The Outsidaz have always been one of my favorite groups from New Jerusalem. Even though I always checked for Young Zee more, Pacewon has always maintained respect with hungry rhymes, a wild flow and a gritty voice. After many solo bootlegs, solo unofficial releases, and 2 official Outsidaz releases, Pacewon has finally released his debut solo album "Won" and it is filled to the brim with gritty and grimy hip hop.
With Ski from Roc-A-Bloc producing a majority of the album, "Won" has a very consistent sound. Even though many songs sound the same and blend together the first couple of listens, the overall vibe is strong and the beats are range from better-than-decent to dope. Gritty and grimy are the key words. It truly paints a vivid picture of cold, concrete streets of Brick City a.k.a. Newark, N.J.
"Sunroof Top," produced by Pacewon himself, is a perfect opener with its thick bass line and dirty drum kicks. There is a strong sinister vibe on this track and Pacewon flows very well using a familiar hook but cutting it short. Pacewon handles production on two more tracks. "Locked" is extremely low-fi. It truly sounds like he just put an instrumental Hawaiian / 'Fantasy Island'-type guitar record on the turntable and just rapped over it. There's nothing added to the sample. It's just him and an old record. I wouldn't be surprised if he did it alone in his bedroom. In a way, it seems lazy. In another way, it adds to the whole do-it-yourself, underground and grimy vibe of the album. Pacewon truly rides the guitar instrumental without stopping declaring that he has the art of emceeing on lock.
While many of the tracks do blend together because they are very short and sound somewhat similar, there are many standout cuts. "I Declare War" (produced by Ski) was a single that even had a video. It is a very dope flute-driven track that sounds like it's out of a Blaxpoitation film. The stoned out mellow feel of "Bring It Out Of Me" featuring Richie Thumbs was produced by Ski also. It's a very cool track with ethereal female backing vocals singing melodies within the beat. There's a cool reggae vibe on it too. As Pacewon has boisterous verses about smoking weed, the hook has a stoned-out whisper quality that perfectly balances the track out. "Money Hungry" featuring Rah Digga (produced by Ski) has a very driving electronic sounding beat that sounds a little like a cheap version of a Rockwilder beat. Both Digga and Pace give a very energetic performances. Also worthy of mentioning is "Thieves Theme" - a very humorous track about stealing.

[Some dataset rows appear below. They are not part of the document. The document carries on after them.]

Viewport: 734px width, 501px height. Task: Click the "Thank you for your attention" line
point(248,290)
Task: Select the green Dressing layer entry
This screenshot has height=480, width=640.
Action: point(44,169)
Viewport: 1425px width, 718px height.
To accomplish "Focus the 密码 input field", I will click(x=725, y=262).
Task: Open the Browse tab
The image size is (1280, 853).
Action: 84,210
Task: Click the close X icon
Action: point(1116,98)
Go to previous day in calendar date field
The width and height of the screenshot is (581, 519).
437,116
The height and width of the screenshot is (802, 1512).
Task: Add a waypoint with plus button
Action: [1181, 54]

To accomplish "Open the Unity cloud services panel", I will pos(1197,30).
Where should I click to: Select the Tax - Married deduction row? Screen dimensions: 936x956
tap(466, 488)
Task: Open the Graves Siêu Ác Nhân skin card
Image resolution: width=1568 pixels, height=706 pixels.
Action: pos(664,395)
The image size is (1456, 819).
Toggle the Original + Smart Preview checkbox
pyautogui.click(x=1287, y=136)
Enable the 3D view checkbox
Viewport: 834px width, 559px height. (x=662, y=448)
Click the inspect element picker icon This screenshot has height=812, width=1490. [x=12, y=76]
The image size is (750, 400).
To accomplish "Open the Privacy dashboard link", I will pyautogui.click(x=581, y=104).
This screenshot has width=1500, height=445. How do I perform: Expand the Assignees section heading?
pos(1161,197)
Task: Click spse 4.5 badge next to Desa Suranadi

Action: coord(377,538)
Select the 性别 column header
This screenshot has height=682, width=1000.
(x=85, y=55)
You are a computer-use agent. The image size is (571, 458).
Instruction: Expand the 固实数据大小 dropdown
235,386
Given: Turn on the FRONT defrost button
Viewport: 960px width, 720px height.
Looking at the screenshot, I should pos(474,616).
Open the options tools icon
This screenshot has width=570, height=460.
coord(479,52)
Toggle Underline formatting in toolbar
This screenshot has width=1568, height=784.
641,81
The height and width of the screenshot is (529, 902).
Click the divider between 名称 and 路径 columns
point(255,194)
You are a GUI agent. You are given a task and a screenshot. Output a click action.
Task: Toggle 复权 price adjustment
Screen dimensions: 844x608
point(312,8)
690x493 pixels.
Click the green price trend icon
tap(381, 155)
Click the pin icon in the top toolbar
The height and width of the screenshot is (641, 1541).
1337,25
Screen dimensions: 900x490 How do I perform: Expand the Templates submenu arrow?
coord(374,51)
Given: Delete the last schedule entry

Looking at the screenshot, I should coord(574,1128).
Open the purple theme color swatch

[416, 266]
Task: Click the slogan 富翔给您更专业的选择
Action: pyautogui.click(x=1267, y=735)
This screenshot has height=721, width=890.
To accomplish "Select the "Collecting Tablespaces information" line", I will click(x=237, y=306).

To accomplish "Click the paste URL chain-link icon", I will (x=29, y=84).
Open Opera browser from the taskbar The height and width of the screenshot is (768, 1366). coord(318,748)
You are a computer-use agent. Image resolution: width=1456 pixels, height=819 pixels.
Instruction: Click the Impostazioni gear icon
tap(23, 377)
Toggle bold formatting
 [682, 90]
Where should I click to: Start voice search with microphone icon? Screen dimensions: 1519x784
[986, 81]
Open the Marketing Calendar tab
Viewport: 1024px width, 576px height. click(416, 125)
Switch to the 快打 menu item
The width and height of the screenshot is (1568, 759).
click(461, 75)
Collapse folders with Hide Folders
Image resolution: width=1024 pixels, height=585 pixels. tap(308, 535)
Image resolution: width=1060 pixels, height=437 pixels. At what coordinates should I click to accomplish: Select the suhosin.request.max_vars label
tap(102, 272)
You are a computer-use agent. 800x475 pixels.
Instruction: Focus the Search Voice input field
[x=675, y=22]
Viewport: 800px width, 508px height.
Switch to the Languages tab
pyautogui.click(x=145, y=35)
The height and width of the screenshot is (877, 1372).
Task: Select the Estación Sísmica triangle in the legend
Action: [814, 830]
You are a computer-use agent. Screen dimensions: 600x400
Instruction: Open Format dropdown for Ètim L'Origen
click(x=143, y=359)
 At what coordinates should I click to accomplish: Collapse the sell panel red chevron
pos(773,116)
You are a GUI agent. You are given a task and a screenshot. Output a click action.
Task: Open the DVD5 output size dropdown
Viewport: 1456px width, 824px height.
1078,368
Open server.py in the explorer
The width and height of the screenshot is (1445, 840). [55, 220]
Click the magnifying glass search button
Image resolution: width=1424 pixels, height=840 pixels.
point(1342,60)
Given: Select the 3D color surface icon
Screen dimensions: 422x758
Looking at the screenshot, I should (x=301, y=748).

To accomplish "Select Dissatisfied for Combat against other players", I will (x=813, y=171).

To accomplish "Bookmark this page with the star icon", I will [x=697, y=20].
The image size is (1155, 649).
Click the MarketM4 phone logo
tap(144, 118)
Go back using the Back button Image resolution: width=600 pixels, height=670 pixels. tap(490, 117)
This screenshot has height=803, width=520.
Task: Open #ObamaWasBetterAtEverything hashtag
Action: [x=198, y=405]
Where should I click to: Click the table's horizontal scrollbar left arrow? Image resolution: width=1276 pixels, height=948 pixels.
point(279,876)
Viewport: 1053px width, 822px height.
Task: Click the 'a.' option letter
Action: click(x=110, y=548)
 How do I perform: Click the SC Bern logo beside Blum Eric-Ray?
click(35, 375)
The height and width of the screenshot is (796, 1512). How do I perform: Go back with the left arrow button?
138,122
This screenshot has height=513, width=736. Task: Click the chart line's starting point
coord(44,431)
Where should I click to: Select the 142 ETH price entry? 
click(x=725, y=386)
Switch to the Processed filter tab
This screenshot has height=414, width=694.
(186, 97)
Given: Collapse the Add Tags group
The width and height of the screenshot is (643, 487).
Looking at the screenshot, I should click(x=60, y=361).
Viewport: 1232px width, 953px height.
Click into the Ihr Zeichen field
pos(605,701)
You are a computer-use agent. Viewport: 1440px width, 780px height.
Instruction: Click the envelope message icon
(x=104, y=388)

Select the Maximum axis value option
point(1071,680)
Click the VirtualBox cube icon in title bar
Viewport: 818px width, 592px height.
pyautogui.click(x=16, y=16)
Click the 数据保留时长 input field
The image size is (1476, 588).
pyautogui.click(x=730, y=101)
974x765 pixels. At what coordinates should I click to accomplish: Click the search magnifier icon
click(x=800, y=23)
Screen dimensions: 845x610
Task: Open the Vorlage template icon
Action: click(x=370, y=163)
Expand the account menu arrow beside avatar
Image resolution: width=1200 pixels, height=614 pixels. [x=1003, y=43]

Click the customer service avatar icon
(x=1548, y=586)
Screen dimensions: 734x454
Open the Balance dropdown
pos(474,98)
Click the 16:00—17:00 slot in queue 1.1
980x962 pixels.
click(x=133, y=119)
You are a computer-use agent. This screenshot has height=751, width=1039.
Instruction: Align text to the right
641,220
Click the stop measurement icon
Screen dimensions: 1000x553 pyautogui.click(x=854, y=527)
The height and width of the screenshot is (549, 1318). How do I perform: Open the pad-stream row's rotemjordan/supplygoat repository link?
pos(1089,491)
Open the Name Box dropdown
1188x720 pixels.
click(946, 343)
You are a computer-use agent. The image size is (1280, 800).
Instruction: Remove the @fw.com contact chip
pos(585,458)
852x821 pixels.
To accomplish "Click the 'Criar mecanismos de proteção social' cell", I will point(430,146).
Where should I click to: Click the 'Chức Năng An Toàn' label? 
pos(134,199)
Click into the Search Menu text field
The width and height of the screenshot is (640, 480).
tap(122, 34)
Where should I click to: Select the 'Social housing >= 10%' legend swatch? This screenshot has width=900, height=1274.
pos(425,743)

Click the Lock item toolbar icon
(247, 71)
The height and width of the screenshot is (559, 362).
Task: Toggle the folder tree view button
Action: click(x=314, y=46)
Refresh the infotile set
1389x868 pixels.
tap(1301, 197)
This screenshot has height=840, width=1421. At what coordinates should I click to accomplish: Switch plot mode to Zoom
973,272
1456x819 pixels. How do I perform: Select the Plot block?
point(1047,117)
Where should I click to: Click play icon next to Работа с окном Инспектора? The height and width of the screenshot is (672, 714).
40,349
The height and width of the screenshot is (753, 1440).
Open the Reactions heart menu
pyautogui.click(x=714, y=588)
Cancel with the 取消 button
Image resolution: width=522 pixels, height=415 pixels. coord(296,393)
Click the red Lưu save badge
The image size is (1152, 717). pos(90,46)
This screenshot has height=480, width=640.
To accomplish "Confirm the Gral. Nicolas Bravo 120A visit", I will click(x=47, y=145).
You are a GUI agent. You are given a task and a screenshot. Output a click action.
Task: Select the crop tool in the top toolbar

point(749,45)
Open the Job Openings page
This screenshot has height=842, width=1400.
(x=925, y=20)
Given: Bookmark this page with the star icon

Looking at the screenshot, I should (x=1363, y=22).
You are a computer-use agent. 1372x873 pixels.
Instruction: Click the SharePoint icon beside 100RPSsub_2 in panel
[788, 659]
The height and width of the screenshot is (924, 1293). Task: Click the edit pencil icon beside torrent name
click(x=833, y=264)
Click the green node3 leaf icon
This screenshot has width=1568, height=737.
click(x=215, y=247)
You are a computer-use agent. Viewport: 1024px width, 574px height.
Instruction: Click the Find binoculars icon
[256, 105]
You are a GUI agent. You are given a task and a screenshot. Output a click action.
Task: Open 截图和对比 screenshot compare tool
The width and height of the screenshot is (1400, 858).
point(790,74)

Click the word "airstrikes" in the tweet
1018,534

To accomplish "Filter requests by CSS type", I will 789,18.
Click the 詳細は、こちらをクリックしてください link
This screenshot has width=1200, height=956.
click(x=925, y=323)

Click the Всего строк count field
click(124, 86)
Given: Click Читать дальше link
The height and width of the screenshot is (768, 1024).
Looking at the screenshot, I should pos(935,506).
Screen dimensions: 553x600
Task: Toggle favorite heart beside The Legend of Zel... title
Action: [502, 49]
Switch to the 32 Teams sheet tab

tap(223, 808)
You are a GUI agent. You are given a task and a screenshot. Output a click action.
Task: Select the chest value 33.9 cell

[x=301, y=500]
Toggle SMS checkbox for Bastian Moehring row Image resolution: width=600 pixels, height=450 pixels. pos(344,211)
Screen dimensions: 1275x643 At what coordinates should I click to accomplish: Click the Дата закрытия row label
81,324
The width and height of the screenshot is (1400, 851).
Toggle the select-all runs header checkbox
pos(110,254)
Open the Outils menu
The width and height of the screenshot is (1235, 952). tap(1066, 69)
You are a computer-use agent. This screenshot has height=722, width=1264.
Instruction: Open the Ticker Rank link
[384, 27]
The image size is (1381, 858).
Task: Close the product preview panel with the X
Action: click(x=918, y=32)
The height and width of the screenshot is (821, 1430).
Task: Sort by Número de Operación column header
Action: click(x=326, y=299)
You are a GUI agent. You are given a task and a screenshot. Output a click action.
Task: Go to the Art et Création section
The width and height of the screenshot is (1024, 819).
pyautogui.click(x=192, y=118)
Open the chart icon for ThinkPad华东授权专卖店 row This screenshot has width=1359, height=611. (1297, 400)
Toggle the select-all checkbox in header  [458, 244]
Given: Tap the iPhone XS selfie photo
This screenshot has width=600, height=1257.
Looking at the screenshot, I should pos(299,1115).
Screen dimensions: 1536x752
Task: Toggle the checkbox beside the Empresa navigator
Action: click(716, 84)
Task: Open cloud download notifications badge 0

The deep piano pounding and the dreamy keyboard melody flows around the track as Pacewon declares that he's "The number 1 Crook on the streets!" He tells of various things to steal and how he just loves to take what is not his. "If you leave your wallet just laying around, I'm a steal it!" I haven't seen an honest love for shoplifting since Thirstin Howl III and Rack Lo.
Besides Ski, 2 other producers each make an important mark on the album. Wyclef Jean produces and appears on "It's Yours;" another sinister track which paints a vivid and gritty picture of the ghettos of New Jerusalem. This is a dope track that could have been a successful single. Guests (as well as producers other than Ski) are limited on this album. Most of the tracks are Pacewon all by himself. Sure, Rah Digga is on two songs and Young Zee is on two songs too. "What You Know" features Kurupt and Young Zee; the outcome being a quality cut with that hungry energy that Outsidaz and DPG fans love.
Even though it is a dope album, there are some flaws. Firstly, many of the songs do sound the same and follow a typical formula. Some of the tracks have that low-fi quality. "Locked" is a perfect example of this. Also, many of these tracks have been on bootlegs, or underground unofficial releases too. "The Pacewon Effect" was released as an unofficial album years before "Won." Many songs now appear on "Won" without changes. There are also some filler tracks. "Rush", "Cowboys & Westerns" and "You" are not attention grabbers like the previous songs. All 3 tracks are back to back towards the end of the album. By this time, it's almost overkill.
While the last 2 Outsidaz releases "Night Life" EP and "The Bricks" were cool but still left something to be desired, "Won" by Pacewon is an album overflowing with music. Now, I cannot wait for Young Zee's solo debut. While Redman reps Brick City on Def Jam records and rips smoked out rhymes on glossier beats, Pacewon remains gritty and underground as he lyrically paints a grimy portrait of Newark, NJ. Since all the songs are short and many have the same feel, the album flows very quickly. This also makes the replay value a little better than average if you do not own any of the previous unofficial Pacewon solo releases. Pacewon is a hungry emcee from the underground and his prevailing love for hip hop is not only evident, but crucial. Even though he has been around for years, it is refreshing to hear such hungry rhymes and dirty underground beats.